## EXERCISE
Replace every "dropdown" with "drop-down menu" in the rows from the line with "Where should I click to: Focus" to the line with "click(x=524, y=248)", and write out those lines with nothing else altered.

[Entries for locating text and elements]
···

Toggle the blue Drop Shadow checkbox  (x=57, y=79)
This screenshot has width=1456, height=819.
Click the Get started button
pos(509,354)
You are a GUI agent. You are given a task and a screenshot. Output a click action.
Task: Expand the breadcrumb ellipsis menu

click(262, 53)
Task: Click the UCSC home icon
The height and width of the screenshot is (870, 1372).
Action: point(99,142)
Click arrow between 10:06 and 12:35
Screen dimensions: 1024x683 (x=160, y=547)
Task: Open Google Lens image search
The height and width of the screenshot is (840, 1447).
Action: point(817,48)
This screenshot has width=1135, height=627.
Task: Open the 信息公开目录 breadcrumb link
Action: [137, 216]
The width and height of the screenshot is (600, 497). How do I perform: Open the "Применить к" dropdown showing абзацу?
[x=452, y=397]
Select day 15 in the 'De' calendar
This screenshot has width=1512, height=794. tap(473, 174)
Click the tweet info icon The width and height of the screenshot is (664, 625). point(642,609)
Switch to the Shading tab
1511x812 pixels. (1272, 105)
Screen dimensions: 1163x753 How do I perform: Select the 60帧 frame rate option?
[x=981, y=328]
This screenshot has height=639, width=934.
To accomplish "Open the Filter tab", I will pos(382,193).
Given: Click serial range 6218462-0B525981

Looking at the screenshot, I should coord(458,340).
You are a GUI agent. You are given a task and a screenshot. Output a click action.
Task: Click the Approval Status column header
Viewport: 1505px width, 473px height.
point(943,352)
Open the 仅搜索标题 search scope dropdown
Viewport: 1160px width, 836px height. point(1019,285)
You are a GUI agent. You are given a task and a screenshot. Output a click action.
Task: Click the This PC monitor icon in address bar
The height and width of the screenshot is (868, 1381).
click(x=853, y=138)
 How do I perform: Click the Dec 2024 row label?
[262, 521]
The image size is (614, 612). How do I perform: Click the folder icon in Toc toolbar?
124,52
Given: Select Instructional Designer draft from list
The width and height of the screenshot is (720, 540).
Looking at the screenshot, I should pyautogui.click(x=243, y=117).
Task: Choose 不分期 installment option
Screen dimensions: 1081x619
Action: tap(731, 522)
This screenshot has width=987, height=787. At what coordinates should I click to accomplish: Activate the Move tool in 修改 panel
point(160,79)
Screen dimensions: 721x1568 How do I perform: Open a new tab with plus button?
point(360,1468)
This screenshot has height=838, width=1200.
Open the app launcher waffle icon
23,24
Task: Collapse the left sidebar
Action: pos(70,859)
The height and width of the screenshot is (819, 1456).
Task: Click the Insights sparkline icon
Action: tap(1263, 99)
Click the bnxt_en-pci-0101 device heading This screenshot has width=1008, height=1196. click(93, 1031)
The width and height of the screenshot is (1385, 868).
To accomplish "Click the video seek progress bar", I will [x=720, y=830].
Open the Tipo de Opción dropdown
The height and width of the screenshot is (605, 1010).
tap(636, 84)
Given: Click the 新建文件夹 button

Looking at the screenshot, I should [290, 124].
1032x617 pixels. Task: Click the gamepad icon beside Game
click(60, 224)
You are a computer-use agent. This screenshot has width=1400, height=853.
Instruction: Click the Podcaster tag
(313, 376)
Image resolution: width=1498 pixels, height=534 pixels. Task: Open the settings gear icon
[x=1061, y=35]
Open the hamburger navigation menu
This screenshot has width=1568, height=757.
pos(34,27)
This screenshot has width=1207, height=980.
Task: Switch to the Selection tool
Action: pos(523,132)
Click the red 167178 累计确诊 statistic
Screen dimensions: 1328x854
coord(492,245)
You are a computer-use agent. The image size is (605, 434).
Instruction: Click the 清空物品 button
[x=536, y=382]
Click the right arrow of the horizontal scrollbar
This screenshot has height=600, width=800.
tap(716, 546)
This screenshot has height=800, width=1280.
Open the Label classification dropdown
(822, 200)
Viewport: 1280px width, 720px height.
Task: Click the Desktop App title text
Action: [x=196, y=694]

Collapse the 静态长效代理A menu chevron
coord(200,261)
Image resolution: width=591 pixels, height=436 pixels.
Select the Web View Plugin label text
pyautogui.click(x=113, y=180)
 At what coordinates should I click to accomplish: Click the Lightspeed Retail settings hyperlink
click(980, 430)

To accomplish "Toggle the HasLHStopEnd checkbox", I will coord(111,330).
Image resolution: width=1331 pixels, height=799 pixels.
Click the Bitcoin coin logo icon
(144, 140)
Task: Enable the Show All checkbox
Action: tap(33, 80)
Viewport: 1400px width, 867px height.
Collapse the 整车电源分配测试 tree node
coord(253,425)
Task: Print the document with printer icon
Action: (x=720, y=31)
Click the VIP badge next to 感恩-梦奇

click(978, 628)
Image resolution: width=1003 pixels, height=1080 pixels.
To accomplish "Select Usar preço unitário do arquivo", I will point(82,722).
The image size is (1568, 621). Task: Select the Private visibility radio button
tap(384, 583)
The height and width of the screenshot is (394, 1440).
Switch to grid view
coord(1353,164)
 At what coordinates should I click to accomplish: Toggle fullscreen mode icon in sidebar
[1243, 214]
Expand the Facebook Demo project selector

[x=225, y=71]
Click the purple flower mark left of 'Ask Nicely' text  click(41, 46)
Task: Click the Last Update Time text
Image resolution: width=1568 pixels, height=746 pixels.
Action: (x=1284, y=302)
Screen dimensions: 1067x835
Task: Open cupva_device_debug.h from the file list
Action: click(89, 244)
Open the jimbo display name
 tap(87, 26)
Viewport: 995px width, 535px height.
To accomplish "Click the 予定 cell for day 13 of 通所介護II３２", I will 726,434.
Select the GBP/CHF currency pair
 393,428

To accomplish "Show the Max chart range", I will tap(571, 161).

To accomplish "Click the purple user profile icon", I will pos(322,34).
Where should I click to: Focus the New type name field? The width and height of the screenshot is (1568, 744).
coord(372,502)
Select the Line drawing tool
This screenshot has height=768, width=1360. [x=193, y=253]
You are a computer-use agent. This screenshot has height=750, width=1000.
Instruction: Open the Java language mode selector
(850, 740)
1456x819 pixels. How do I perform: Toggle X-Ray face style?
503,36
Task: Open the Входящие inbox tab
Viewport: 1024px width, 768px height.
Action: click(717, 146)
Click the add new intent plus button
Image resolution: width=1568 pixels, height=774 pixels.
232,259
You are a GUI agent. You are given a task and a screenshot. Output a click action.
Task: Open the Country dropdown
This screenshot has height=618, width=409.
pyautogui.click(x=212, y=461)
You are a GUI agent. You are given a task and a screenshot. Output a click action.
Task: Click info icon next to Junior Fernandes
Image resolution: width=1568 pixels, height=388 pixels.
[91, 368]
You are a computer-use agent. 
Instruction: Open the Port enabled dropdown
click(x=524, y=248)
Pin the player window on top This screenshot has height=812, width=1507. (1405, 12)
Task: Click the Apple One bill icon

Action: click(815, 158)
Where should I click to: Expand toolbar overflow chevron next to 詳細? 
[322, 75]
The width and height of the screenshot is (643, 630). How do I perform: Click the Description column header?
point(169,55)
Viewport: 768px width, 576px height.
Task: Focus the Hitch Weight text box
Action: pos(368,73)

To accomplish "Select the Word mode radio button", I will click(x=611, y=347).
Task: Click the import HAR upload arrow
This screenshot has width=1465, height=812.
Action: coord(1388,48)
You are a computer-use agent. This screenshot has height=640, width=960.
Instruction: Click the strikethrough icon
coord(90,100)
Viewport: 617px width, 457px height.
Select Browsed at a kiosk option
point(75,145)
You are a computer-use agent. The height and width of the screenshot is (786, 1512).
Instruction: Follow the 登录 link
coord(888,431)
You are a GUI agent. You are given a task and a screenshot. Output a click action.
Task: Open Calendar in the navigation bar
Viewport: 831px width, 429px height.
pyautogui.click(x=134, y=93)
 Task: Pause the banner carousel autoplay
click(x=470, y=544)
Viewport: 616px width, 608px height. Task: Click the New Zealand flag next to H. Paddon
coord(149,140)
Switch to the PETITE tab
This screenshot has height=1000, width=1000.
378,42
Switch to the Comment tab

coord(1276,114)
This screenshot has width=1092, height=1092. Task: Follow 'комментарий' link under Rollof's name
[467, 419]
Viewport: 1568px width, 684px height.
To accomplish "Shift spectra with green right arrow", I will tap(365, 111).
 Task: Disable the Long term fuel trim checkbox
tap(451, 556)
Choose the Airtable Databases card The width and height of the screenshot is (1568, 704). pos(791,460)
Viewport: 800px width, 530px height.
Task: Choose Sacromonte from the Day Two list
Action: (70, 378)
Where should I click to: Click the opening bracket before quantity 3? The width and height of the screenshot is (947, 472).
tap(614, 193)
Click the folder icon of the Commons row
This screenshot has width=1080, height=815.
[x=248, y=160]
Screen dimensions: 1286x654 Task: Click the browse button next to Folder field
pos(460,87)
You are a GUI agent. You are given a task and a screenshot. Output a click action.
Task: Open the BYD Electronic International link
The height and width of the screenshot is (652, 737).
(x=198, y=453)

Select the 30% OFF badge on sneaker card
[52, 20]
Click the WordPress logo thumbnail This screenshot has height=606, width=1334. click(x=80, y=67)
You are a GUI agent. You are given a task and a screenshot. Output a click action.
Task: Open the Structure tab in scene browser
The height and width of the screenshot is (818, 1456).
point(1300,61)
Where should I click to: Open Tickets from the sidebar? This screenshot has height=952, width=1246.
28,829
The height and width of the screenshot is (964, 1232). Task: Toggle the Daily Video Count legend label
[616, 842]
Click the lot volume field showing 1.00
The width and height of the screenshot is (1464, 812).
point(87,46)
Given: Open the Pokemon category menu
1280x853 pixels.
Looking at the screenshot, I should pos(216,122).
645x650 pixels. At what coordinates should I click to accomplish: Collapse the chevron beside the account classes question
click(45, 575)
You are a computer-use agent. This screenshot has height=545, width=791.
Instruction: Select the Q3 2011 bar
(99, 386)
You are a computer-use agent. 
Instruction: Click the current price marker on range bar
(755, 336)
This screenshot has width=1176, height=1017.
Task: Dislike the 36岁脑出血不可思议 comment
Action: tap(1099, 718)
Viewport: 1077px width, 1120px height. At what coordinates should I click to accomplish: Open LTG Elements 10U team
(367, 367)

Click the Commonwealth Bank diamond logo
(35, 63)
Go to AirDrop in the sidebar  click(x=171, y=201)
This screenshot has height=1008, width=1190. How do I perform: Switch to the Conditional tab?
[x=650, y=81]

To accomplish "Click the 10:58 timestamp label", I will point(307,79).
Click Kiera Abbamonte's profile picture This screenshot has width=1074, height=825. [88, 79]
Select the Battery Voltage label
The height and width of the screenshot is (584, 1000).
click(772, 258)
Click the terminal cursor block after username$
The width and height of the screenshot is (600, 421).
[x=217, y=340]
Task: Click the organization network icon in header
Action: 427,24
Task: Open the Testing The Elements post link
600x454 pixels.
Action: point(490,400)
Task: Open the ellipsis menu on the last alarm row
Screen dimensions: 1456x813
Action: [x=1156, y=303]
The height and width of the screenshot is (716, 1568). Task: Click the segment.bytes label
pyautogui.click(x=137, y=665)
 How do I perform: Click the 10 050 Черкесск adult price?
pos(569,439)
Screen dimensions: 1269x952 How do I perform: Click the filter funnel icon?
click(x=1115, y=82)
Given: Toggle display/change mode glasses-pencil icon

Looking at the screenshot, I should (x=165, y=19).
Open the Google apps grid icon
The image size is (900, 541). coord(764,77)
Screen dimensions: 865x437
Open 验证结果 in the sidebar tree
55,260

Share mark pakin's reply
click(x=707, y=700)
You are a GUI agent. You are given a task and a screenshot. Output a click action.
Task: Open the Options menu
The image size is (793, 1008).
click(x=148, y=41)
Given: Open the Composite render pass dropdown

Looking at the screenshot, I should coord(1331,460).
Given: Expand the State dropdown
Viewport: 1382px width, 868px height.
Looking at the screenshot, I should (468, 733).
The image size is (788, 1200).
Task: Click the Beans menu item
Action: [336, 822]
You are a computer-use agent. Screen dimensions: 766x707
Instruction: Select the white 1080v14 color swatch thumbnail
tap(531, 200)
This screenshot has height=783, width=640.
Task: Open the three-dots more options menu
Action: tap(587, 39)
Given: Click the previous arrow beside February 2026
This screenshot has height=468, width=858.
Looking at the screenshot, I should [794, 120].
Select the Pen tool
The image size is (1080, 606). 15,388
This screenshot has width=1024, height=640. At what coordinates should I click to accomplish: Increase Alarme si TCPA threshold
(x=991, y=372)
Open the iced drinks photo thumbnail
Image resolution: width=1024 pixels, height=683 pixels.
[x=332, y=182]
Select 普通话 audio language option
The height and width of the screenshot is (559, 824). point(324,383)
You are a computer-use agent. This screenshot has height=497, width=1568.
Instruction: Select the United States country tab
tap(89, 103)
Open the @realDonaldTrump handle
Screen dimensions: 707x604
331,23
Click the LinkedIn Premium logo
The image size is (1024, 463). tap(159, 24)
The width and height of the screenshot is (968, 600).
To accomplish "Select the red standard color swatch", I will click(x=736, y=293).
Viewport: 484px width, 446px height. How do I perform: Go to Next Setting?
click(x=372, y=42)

···

## EXERCISE RESPONSE
Where should I click to: Focus the New type name field? The width and height of the screenshot is (1568, 744).
coord(372,502)
Select the Line drawing tool
This screenshot has height=768, width=1360. [x=193, y=253]
You are a computer-use agent. This screenshot has height=750, width=1000.
Instruction: Open the Java language mode selector
(850, 740)
1456x819 pixels. How do I perform: Toggle X-Ray face style?
503,36
Task: Open the Входящие inbox tab
Viewport: 1024px width, 768px height.
Action: click(717, 146)
Click the add new intent plus button
Image resolution: width=1568 pixels, height=774 pixels.
232,259
You are a GUI agent. You are given a task and a screenshot. Output a click action.
Task: Open the Country drop-down menu
This screenshot has height=618, width=409.
pyautogui.click(x=212, y=461)
You are a GUI agent. You are given a task and a screenshot. Output a click action.
Task: Click info icon next to Junior Fernandes
Image resolution: width=1568 pixels, height=388 pixels.
[91, 368]
You are a computer-use agent. 
Instruction: Open the Port enabled drop-down menu
click(x=524, y=248)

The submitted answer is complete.